1. Given a table size of n, we want to show that we will get n distinct values of (i*(i+1))/2 (mod n) with i = 0 ... n-1.
2. We can prove this by contradiction. Assume that there are fewer than n distinct values: if so, there must be at least two distinct integer values for i in the range [0, n-1] such that (i*(i+1))/2 (mod n) is the same. Call these p and q, where p < q.
3. i.e. (p * (p+1)) / 2 = (q * (q+1)) / 2 (mod n)
4. => (p² + p) / 2 = (q² + q) / 2 (mod n)
5. => p² + p = q² + q (mod 2n)
6. => q² - p² + q - p = 0 (mod 2n)
7. Factorise => (q - p) (p + q + 1) = 0 (mod 2n)
8. (q - p) = 0 is the trivial case p = q.
9. (p + q + 1) = 0 (mod 2n) is impossible: our values of p and q are in the range [0, n-1], and q > p, so (p + q + 1) must be in the range [2, 2n-2].

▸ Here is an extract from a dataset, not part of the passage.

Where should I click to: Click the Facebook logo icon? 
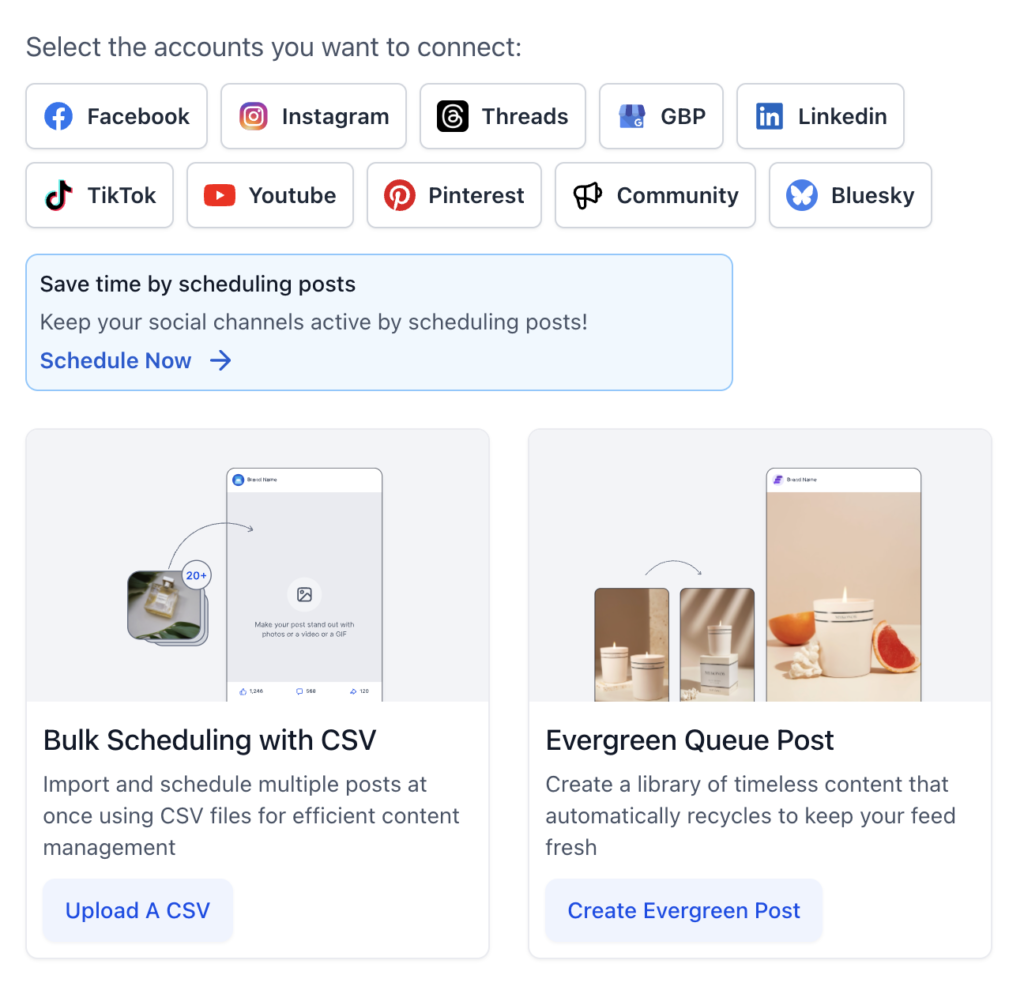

10. As we are working modulo 2n, we must also deal with the tricky case where both factors are non-zero, but multiply to give 0 (mod 2n):
    • Observe that the difference between the two factors (q - p) and (p + q + 1) is (2p + 1), which is an odd number - so one of the factors must be even, and the other must be odd.
    • (q - p) (p + q + 1) = 0 (mod 2n) => (q - p) (p + q + 1) is divisible by 2n. If n (and hence 2n) is a power of 2, this requires the even factor to be a multiple of 2n (because all of the prime factors of 2n are 2, whereas none of the prime factors of our odd factor are).

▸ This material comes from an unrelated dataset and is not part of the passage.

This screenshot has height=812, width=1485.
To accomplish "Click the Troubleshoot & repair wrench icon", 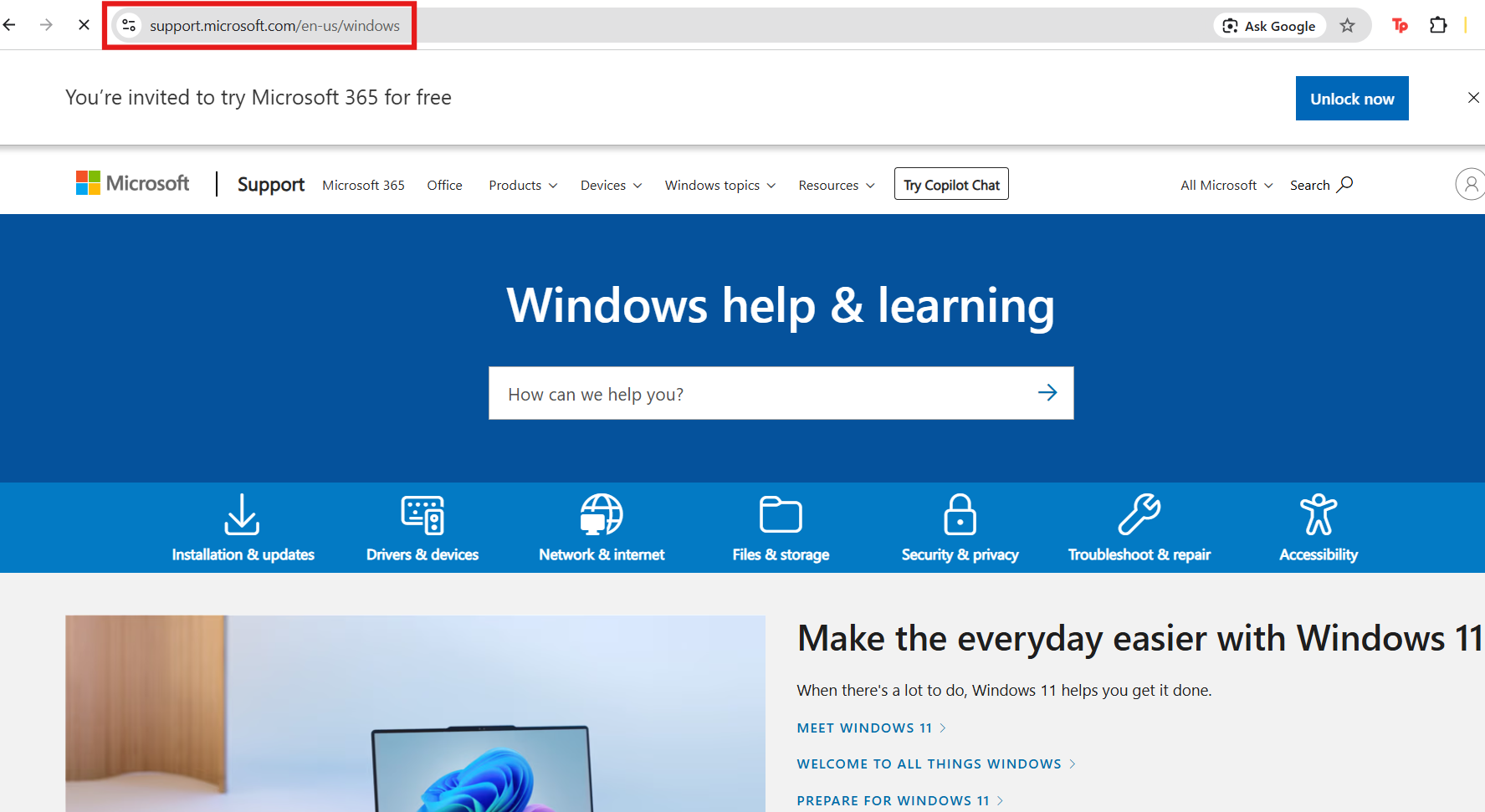I will 1139,515.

    • But (q - p) has a maximum value of n-1, and (p + q + 1) has a maximum value of 2n-2 (as seen in step 9), so neither can be a multiple of 2n.
    • So this case is impossible as well.
11. Therefore the assumption that there are fewer than n distinct values (in step 2) must be false.

(If the table size is not a power of 2, this falls apart at step 10.)